MPE general manager U Sein Lwin said the biggest increases in
sales were coming from Japanese and European merchants, who do
most of their shopping at gem and jade emporiums in Yangon.
These auctions are an important source of foreign currency for
the government, he added.
“We anticipate foreign exchange earnings from pearl exports
will increase 20 percent this year,” U Sein Lwin said, declining
to give a figure for likely earnings this year or 2006-07.
U Sein Lwin said the MPE would put 30,000 pearls up for auction
at next month’s gem and jade emporium in Yangon being organised
by the Myanma Gems Enterprise. About 80pc of the pearls would
be “high quality”, he said.
“We expect about 70pc will be sold,” he added, noting
that 100 foreign pearl companies had been invited to the sale.

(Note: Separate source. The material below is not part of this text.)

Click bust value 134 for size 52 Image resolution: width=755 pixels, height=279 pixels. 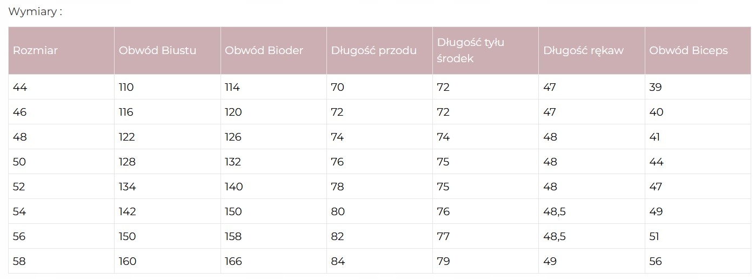(x=127, y=187)
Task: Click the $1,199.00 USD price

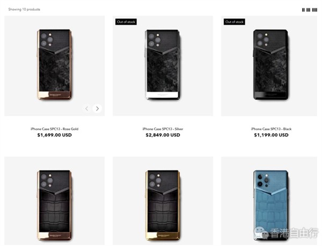Action: (271, 135)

U Sein Lwin said Myanmar’s South Sea pearls have been
growing in popularity since 2000 and last year there were a number
of foreign merchants attending sales in Myanmar for the first
time who bought many pearls.
“Although we put more than 100,000 pearls up for auction
(in 2006-07), only a few hundred were left unsold. That tells
us that our pearls are attractive to international pearl traders,”
U Sein Lwin said.
The MPE re-offers unsold pearls at different sales throughout
the year.
Myanmar pearl production has been rising to meet demand, jumping
from 117,852 pieces in the 2002-03 financial year to more than
400,000 pieces in 2006-07, according to figures from the MPE.
There are six pearling companies including the MPE operating
in Myanmar, which has some 25,600 square kilometres of pearl-producing
waters.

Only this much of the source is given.